TAMING THE MENACE OF SICKLE CELL
Gideon Arinze argues that the government could do more in order to subdue the disease
Sickle cell is a global health issue that is not as well known as malaria. But every year, thousands of babies are born with the disorder. And the number is expected to increase by about 30 per cent globally by 2050 according to a study by Fred Piel, an evolutionary Biologist at Oxford University.
The study also reveals that the disorder is more in countries of sub-Saharan Africa, with the due countries of Nigerian and Democratic Republic of Congo having the highest number of sickle cell cases.
A disease that is got from inheriting two copies of a defective gene, one from each parent, sickle cell has no cure. But its deadly complications can be prevented by screening new born babies accompanied with vaccines and antibiotics as well as routine checks for adult who are with the disease.
Researches have shown that Nigeria has the highest burden of Sickle Cell in the whole of Africa. A report by the World Health Organisation (WHO) reveals that Nigeria accounts for about 70 per cent of infant sickle cell cases in the continent with over 100,000 children dying from the disease every year.
Sadly, this is the highest burden in not just Africa where the disease is most prevalent, but the entire world. Most saddening however is the fact that the government in Nigeria has not made efforts towards improving the survival rate of people with the disease. There is no comprehensive national policy for the control of people with the disorder.
According to a report by a national newspaper, a lot of carriers of SDC cannot afford the cost for medical treatment. As a result, they refuse to open up for fear of being stigmatised. The result of such increasing frustration and stigmatisation in the absence of a commensurate improvement services is the death of such carriers which continues to affect childhood mortality in the country.
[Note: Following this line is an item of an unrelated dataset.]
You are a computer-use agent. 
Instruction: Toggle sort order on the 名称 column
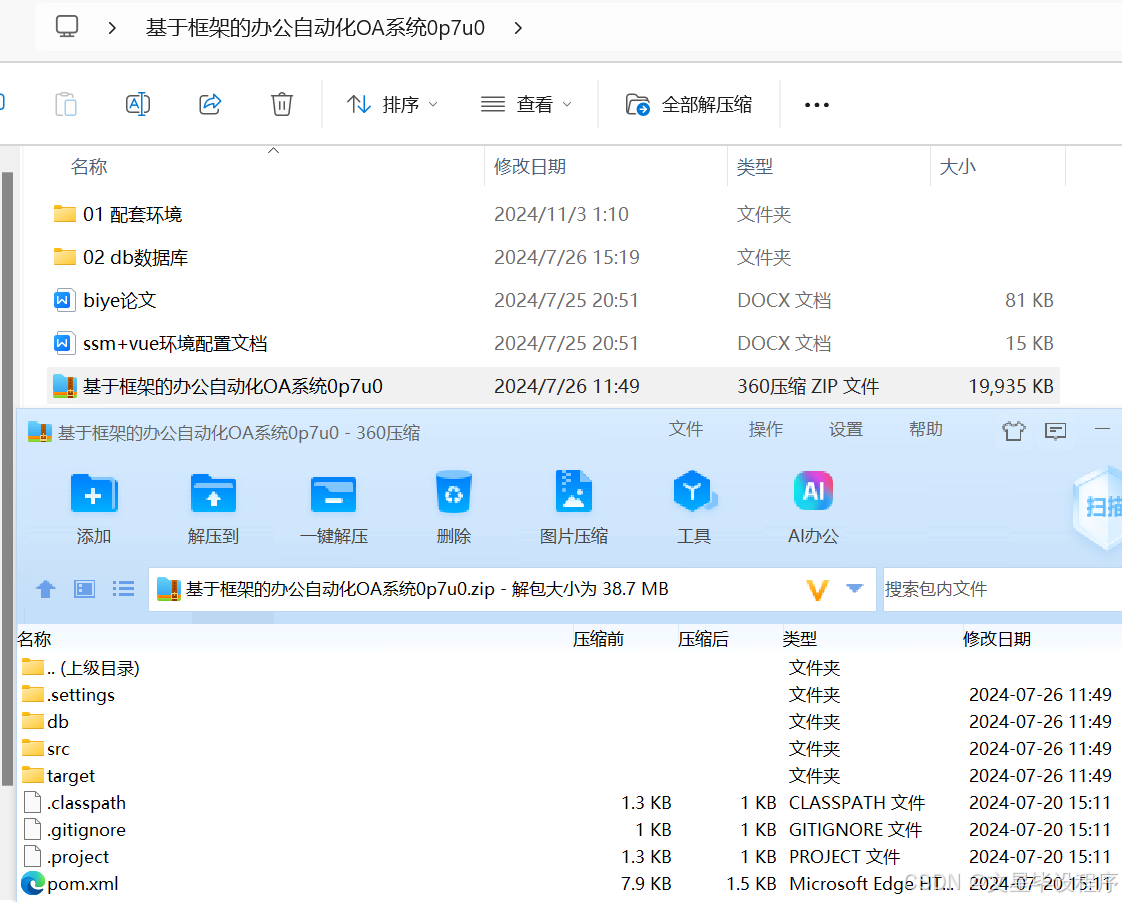tap(89, 166)
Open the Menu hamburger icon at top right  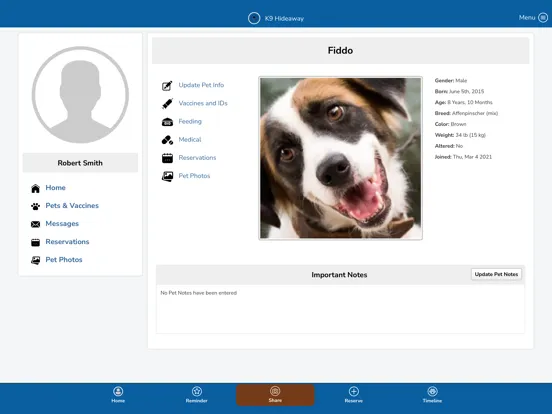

A study by the Sickle Cell Aid foundation has further shown that only five per cent of the children with sickle cell disease live past the age of 10 in Nigeria as most of them die before their fifth birthday as a result of complications arising from SDC.
Nigeria with a population of over 180 million has about 25 per cent of its adults representing over 40 million having sickle cell traits. One million persons also leave with the sickle cell disorder. According to the director, Comprehensive Sickle Cell Centre in Ghana, Professor Kwaku Frempong, “there is no country in Africa that has a programme for new born screening”.
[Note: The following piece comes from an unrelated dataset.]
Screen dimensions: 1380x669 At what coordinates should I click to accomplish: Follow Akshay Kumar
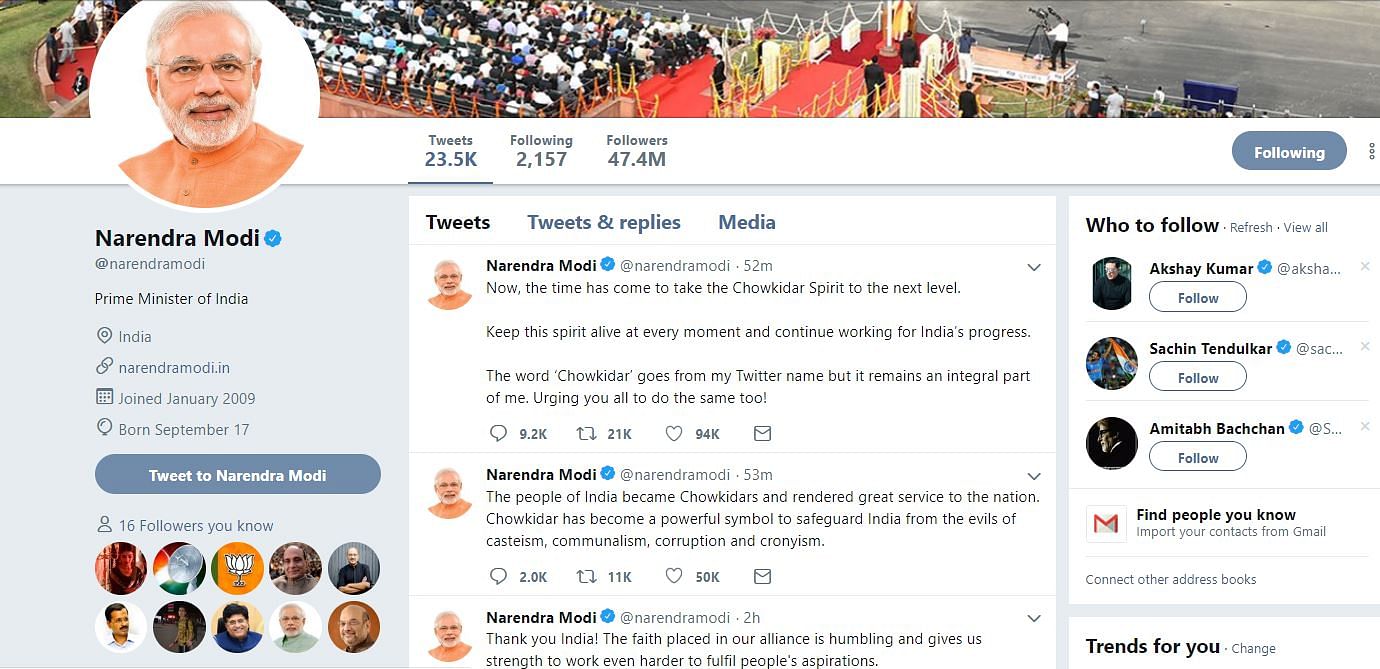[1198, 298]
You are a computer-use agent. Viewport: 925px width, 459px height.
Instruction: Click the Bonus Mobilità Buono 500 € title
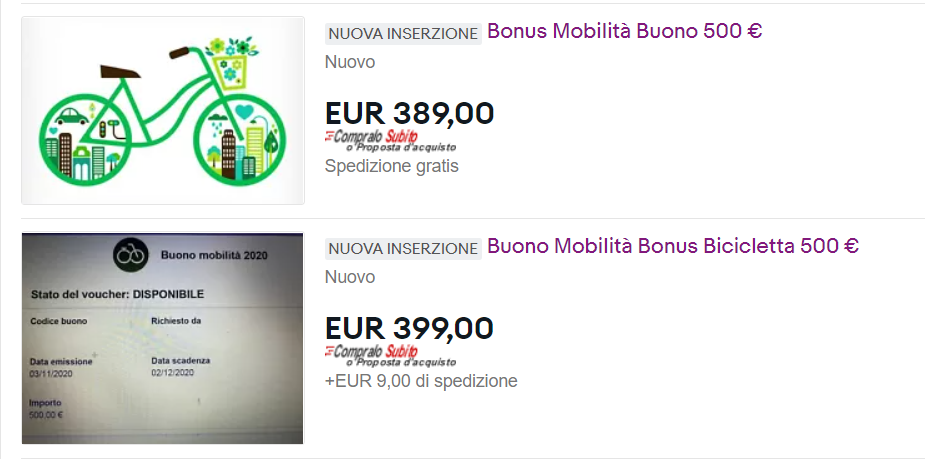tap(624, 31)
The Chairman of the Sickle Cell Support Society of Nigeria, Prof. Adekunle Adekile at a conference by SSCN remarked that the problem of sickle cell is so pervasive and many of the patients leave in the rural areas where they don’t have enough care in their health centres.
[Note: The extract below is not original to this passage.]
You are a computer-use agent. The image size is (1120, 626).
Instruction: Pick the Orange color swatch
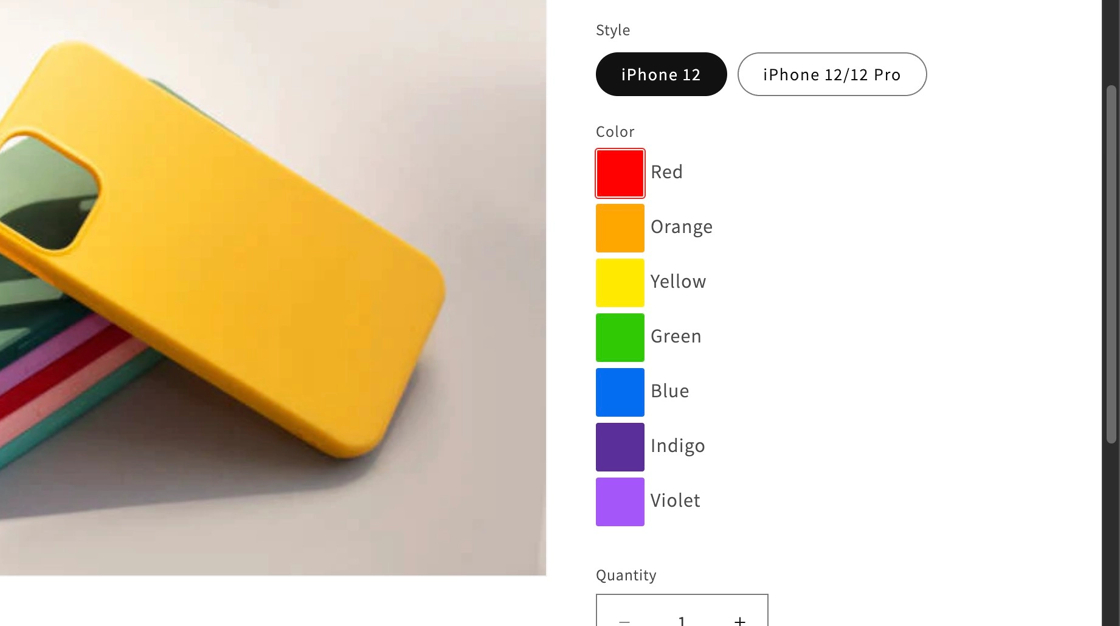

How then can the government and non-governmental organisations as well as other interested individuals help to tackle the disorder?
Prior to the 1970s, the survival rate for sickle cell patients in the US was as low as it is in Nigeria. According to a Public Health Report on a study conducted on mortality rate and age at deaths from sickle cell disease in the US, a total of approximately 90,000-100,000 Americans died as a result of the sickle cell disease.
In 1971, the administration of Richard Nixon- the 37th president of the United States reversed the record of neglect of the disease through the signing of the National Sickle Cell Anemia Control Act into law. In 1972, $10million was used to expand sickle cell programmes. In March 1972, President Nixon proposed that the funding level of SDC be raised to 15million.
In the last 50 years, survival rate has improved for people with SDC in the United States. Their average life expectancy in the 1970s was 20 years. By the early 1990s, the cooperative study of the disease estimated a median life expectancy of those with sickle cell anemia, the most severe form of the disease, of 42 years for males and 48 years for females”. Now, over 96% of children survive into adulthood in the United States and the United Kingdom.
The improvements have been attributed to several interventions including widespread newborn screening programmes and the use of Pneumococcal vaccination. In the last 15 years, Hydroxyurea- a medication that is used to reduce the number of painful crises caused by the disease and to reduce the need for blood transfusion has also become available for the treatment of SDC.
The United States was able to control the scourge of SDC because its government was committed. It is important to note that a child with sickle cell is not wasted. The disease is not a death sentence except nothing is done to properly tackle it.
To begin with, measures aimed at enhancing the sensitisation of health practitioners, especially in the local communities and policy makers to the pertinent issues in the control of Sickle Cell Disease must be stepped up. The training of health workers for instance, will assist them in recognising the SCD, making diagnoses and doing health education as well as counseling and to also know when to give patients supplements to boost their blood.
The government should establish programmes for new born screening which involve appropriate identification of the trait in infants. And when such traits are discovered, the children should be taken to good health centres where they are treated. When babies are routinely screened for the disorder and the right care given, they can live well into adulthood.
Couples also have a role to play in reducing the scourge of SDC. Irrespective of their love, they should always go for their genotype testing in hospitals before marriage to avoid giving birth to children who would leave with the trauma all through their lives.